How lies told over turn into truth
Bardelys was reading a popular book: Twilight, by Stephenie Meyer. It was hugely successful, the first of a (so far) four-book series, that was set in Washington State, USA, Eartherea.
Bardelys found nothing special in its opening pages, and thought that Meyer was a bit clumsy and unsure in handling exposition. It seemed to him she was taking far too long in getting the story going. A mark, perhaps, of the novice talesman, but almost surely a mark of an author who wasn’t quite sure how to transform her illusion of Earth’s Pacific Northwest America into Eartherea.
Bardelys admired her aim, the way she wished to settle her teenaged readers into familiar-sounding ground, only to find it transformed out from under them into the nightmare Romantic world of Eartherea.

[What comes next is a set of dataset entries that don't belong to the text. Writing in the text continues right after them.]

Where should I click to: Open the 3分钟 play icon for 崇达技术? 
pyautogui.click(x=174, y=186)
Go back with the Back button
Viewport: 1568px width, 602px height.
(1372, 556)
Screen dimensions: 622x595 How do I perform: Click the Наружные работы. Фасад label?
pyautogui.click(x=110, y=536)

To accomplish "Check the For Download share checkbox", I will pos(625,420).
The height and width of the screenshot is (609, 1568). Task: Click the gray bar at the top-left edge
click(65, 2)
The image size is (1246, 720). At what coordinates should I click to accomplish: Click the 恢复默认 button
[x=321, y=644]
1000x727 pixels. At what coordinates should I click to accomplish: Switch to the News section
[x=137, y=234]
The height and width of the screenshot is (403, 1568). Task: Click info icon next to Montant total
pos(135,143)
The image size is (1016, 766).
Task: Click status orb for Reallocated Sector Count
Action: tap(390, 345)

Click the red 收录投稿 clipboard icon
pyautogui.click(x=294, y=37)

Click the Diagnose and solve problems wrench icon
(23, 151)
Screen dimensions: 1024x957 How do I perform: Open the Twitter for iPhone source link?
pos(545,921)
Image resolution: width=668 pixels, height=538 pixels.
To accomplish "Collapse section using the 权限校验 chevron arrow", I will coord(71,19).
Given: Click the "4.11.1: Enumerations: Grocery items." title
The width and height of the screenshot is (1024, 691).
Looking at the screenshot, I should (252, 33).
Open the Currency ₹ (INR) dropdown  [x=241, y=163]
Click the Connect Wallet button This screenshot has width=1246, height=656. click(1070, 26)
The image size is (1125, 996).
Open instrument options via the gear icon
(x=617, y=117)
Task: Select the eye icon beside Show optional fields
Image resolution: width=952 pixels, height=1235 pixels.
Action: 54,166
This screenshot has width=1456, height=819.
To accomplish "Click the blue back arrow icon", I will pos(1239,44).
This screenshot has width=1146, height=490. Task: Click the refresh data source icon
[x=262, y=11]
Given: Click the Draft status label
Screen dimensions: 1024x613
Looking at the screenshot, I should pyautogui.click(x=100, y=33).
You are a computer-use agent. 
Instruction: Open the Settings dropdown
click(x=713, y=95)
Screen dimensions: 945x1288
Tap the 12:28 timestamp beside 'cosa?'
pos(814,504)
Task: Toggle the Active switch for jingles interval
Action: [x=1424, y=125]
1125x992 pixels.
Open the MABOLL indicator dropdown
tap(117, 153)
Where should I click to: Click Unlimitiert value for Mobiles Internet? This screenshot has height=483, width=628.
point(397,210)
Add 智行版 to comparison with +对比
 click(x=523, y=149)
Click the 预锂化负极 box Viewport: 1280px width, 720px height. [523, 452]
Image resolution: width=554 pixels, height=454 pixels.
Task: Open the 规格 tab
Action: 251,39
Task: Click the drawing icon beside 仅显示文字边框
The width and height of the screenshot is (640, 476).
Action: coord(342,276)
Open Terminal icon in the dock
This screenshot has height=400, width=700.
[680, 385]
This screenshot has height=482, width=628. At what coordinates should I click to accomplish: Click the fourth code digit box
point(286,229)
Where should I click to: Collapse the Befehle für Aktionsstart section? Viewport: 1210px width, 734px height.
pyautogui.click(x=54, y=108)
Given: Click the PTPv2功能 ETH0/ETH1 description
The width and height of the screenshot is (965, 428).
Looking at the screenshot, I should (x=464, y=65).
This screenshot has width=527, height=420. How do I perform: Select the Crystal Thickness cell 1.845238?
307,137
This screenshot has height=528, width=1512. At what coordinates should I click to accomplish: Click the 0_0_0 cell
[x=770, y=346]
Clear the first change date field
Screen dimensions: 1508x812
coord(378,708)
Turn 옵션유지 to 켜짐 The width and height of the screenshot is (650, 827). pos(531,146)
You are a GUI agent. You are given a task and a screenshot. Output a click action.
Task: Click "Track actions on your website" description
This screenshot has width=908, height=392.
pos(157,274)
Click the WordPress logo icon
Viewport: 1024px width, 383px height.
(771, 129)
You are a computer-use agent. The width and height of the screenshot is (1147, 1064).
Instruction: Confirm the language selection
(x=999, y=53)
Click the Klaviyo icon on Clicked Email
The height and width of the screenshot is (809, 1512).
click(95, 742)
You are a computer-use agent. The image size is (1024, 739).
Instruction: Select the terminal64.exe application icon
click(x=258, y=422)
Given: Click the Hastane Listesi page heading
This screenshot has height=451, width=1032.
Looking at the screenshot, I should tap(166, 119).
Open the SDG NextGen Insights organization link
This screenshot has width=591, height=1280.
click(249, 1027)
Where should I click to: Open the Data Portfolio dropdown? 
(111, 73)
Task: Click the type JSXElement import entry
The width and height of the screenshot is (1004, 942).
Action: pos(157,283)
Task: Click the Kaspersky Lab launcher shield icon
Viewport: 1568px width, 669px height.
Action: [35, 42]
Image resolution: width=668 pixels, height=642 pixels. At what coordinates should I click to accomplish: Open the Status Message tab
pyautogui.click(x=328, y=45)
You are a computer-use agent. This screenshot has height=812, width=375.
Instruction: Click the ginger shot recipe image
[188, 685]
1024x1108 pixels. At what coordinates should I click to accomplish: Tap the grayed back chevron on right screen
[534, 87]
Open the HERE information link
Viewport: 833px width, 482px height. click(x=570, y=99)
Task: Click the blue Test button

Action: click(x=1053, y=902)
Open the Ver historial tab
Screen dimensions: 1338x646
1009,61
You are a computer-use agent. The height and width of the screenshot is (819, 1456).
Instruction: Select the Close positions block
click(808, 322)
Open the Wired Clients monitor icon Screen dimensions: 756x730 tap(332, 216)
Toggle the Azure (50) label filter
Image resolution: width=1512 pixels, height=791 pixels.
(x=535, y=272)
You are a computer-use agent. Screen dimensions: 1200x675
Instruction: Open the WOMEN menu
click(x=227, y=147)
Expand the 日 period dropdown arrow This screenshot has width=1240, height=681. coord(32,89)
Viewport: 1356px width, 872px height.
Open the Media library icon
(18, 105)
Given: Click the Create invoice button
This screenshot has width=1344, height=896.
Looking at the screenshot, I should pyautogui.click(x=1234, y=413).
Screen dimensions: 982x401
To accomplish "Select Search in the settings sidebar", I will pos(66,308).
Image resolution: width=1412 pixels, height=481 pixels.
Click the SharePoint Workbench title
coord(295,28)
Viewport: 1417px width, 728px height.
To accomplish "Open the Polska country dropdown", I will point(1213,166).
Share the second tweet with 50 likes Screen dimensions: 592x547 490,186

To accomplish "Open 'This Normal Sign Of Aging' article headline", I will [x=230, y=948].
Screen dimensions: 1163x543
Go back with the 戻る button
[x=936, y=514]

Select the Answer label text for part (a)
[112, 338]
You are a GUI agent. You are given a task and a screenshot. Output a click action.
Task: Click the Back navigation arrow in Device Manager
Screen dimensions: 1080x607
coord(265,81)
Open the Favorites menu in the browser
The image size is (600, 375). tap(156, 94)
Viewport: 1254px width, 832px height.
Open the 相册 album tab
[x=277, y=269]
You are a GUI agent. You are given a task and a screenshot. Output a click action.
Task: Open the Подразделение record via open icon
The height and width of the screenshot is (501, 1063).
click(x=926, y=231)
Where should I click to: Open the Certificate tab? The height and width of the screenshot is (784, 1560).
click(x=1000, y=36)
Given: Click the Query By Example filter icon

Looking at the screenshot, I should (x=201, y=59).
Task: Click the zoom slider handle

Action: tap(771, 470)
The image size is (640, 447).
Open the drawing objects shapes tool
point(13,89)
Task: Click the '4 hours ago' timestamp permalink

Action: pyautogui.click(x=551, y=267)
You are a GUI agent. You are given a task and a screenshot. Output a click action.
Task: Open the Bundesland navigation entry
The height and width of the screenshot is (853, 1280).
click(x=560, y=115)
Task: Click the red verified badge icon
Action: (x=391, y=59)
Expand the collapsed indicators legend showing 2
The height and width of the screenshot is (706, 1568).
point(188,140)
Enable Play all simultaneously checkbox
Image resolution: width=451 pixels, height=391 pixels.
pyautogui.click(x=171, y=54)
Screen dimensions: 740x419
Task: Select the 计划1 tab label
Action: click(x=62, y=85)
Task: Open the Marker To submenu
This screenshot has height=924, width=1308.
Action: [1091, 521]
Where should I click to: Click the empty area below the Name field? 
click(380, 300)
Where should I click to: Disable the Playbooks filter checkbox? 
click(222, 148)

If only Meyer had handled the thing with a surer hand!
But it got Bardelys thinking. If the tale were familiar, and it had been retold some times over, the way Robin Hood, and King Arthur, and El Cid had been, then Meyer could’ve gotten to the point right away. There was an elegance possible only in tales twice told. The telling-over smoothed the edges, rounded the corners, eliminated what was not needed and strengthened the spine. This was what Wilhelm Grimm had done so well in his many editions of the Folk and Fairy Tales he and his brother had collected. But old tales had something that went beyond the smoothing of successive talesmen. It was almost as if, in the retelling, the old tales became not merely familiar, but somehow true.
We readers, in sharing a common set of tales, grow familiar with them, and if the tales are old enough, Bardelys reflected, we will have heard them ever since we can remember, and our parents and parents’ parents will also have heard them from the cradle. We will all share these tales, and what difference, Bardelys wondered, would there be — what difference could there be — between old, old tales, and history?
Much history is folk tale and folk truth. Many old tales become part of the history of the lands where they are said to have taken place.
Twilight, if told again and again, would in the end be able to be told simply and in straightforward fashion. There would be no need, as Bardelys saw it, of Meyer’s gingerly tread up to her matter, the careful setting up of a ‘real’ illusion that would give way to the ‘Romantic’ Eartherean reality. Instead, she would meet halfway an audience that knew what the tale held in advance, and (even if they didn’t know as yet) would accept whatever happened — because, in this strange way that lies told over often enough, long enough, become truth, so too this tale of young love among magical creatures would be ‘the way it really was.’
And ‘the way it really was’ never needs an explanation. You just tell it, and even if someone in the audience asks, ‘But how could that be?’ your answer is only a shrug, and the throwaway line (all that is needed, ever, if any talesman ever has enough confidence in his tale), Because that’s the way it happened.